Project

General

Profile

action #121306

[virtualization][hyperv] worker7-hyperv.oqa.suse.de can not be reached

Added by rcai 2 months ago. Updated about 1 month ago.

Status:
Resolved
Priority:
Immediate
Assignee:
-
Target version:
Start date:
2022-12-01
Due date:
% Done:

100%

Estimated time:

Description

##Backgroud
VLAN Migration
openqaw7-hyperv.qa.suse.de(10.162.0.101) -> worker7-hyperv.oqa.suse.de(10.137.10.7)

I debugged windows network card and disabled ExternalVirtualSwitch.
Then I can not ping it...ah
ping worker7-hyperv.oqa.suse.de
PING worker7-hyperv.oqa.suse.de (10.137.10.7) 56(84) bytes of data.
From 10.136.0.1 (10.136.0.1) icmp_seq=1 Destination Host Unreachable
From 10.136.0.1 (10.136.0.1) icmp_seq=2 Destination Host Unreachable
From 10.136.0.1 (10.136.0.1) icmp_seq=3 Destination Host Unreachable

##Before VLAN Migration
Web access: https://sp.openqaw7-hyperv.qa.suse.de
I can access windows desktop and make some configuration, including network configuration.
It's convenient to enable it again.

##After VLAN Migration
As far as you know, just only use jumpy server to access now.
ssh -4 jumpy@qe-xxx.suse.de -- ipmitool -I lanplus -H worker7-hyperv.qe-xxx-xx -U ADMIN -P xxxxxxx sol activate
but I can not access windows desktop by this method.

##Expected
It is better to access windows desktop after VLAN Migration and helpful to debug environment sometimes.

##Impact
It effects the job running of build 52.4 on this server(5 jobs)

worker7-hyperv.png (70.7 KB) worker7-hyperv.png nanzhang, 2022-12-05 13:20
14224

History

#1 Updated by rcai 2 months ago

  • Copied from action #116344: openqaw9-hyperv.qa.suse.de (flexo.qa.suse.cz) can not be reached size:M added

#2 Updated by rcai 2 months ago

  • Copied from deleted (action #116344: openqaw9-hyperv.qa.suse.de (flexo.qa.suse.cz) can not be reached size:M)

#3 Updated by rcai 2 months ago

  • Start date changed from 2022-09-08 to 2022-12-01

#6 Updated by okurz 2 months ago

  • Subject changed from worker7-hyperv.oqa.suse.de can not be reached to [virtualization] worker7-hyperv.oqa.suse.de can not be reached
  • Assignee set to nanzhang
  • Target version deleted (Ready)

nanzhang is the maintainer and managing the migration

#7 Updated by okurz 2 months ago

  • Target version set to future

#8 Updated by rcai about 2 months ago

Apply access to the server(with jumper server:qe-jumpy.suse.de)

Submit MR: https://gitlab.suse.de/rcai/salt/-/merge_requests/1

#9 Updated by rcai about 2 months ago

Merged https://gitlab.suse.de/OPS-Service/salt/-/merge_requests/2926.
Nan had access to server worker7-hyperv.oqa.suse.de

#10 Updated by nanzhang about 2 months ago

14224

Actually I can do nothing for this problem, as I can't see anything on Remote Console Preview via ipmi web console (refer to screenshot worker7-hyperv.png).
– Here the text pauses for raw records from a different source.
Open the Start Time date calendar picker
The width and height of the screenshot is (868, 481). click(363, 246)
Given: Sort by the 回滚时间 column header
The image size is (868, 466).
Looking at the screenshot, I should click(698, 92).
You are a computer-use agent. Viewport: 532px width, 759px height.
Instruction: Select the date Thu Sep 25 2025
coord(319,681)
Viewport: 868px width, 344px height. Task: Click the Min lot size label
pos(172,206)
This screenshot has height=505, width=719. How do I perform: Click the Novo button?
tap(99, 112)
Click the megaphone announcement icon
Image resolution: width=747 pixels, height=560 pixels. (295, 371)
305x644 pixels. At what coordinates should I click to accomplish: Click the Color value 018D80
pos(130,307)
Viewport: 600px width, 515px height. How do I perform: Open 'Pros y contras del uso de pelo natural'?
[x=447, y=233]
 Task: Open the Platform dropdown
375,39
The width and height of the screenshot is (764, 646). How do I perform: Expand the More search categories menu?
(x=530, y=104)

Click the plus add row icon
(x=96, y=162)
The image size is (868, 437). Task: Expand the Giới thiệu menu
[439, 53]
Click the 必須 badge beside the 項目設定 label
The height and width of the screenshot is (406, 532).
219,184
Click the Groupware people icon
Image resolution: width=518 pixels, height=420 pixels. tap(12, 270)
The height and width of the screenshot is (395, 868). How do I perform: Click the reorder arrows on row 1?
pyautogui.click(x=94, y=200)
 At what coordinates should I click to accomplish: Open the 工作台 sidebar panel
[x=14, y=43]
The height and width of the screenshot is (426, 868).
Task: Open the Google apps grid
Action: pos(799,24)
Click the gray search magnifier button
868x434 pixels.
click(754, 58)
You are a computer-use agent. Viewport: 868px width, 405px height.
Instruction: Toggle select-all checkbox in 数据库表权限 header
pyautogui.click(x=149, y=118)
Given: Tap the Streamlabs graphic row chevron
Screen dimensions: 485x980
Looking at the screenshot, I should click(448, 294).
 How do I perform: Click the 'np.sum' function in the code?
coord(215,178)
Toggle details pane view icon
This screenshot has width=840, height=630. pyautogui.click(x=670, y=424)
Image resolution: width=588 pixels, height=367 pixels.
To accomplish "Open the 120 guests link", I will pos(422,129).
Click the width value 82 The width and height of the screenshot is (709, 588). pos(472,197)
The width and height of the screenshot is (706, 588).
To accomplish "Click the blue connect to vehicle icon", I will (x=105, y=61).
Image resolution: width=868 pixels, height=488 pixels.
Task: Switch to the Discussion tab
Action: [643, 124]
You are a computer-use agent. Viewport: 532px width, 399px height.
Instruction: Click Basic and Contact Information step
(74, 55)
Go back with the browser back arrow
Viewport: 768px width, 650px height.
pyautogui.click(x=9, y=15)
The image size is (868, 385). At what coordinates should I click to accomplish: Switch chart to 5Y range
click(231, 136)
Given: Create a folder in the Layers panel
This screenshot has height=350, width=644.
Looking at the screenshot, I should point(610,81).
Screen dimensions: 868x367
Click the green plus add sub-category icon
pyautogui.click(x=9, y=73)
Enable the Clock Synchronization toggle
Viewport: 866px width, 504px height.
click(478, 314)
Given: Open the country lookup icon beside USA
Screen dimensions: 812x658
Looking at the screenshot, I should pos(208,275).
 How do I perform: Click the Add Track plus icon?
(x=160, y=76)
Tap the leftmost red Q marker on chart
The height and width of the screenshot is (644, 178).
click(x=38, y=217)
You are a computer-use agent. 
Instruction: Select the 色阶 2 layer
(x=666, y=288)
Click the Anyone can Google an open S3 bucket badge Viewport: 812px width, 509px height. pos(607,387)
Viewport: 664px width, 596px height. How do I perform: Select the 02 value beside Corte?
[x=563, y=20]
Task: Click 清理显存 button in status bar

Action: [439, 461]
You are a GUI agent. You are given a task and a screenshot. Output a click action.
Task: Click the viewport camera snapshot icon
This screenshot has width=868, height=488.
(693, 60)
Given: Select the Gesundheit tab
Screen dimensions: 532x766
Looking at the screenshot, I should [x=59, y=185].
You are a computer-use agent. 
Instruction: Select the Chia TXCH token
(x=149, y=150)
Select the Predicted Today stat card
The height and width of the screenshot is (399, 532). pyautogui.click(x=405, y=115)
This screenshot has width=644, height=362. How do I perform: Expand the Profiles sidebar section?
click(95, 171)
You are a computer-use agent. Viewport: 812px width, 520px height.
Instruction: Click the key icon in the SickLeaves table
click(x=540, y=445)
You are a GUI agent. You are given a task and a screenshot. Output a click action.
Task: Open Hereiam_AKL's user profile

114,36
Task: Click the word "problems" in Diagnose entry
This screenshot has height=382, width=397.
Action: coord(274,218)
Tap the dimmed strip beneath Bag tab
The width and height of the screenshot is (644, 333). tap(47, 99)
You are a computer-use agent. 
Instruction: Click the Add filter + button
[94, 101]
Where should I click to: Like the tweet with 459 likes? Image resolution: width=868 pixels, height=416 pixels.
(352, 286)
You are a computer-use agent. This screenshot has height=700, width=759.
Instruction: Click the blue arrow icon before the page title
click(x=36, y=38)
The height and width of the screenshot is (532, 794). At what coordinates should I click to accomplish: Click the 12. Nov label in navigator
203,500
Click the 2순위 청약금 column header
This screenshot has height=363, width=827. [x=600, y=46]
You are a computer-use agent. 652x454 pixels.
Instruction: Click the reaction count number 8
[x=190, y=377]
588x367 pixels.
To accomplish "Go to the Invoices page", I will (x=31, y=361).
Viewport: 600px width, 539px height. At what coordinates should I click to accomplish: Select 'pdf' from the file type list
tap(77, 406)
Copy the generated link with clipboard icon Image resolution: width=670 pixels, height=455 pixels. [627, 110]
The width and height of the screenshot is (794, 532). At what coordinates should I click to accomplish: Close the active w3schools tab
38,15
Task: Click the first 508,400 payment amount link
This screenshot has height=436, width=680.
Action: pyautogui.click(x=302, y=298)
And also its host can't be pingable.

$ ping worker7-hyperv.oqa.suse.de
PING worker7-hyperv.oqa.suse.de (10.137.10.7) 56(84) bytes of data.
From 10.136.0.1 icmp_seq=1 Destination Host Unreachable
From 10.136.0.1 icmp_seq=2 Destination Host Unreachable
From 10.136.0.1 icmp_seq=3 Destination Host Unreachable

#11 Updated by rcai about 2 months ago

  • Subject changed from [virtualization] worker7-hyperv.oqa.suse.de can not be reached to [virtualization][hyperv] worker7-hyperv.oqa.suse.de can not be reached

#12 Updated by rcai about 2 months ago

#13 Updated by rcai about 2 months ago

  • % Done changed from 0 to 20

#14 Updated by rcai about 2 months ago

  • Status changed from New to In Progress

#15 Updated by xlai about 2 months ago

  • Priority changed from Urgent to Immediate

nanzhang wrote:

Actually I can do nothing for this problem, as I can't see anything on Remote Console Preview via ipmi web console (refer to screenshot worker7-hyperv.png). And also its host can't be pingable.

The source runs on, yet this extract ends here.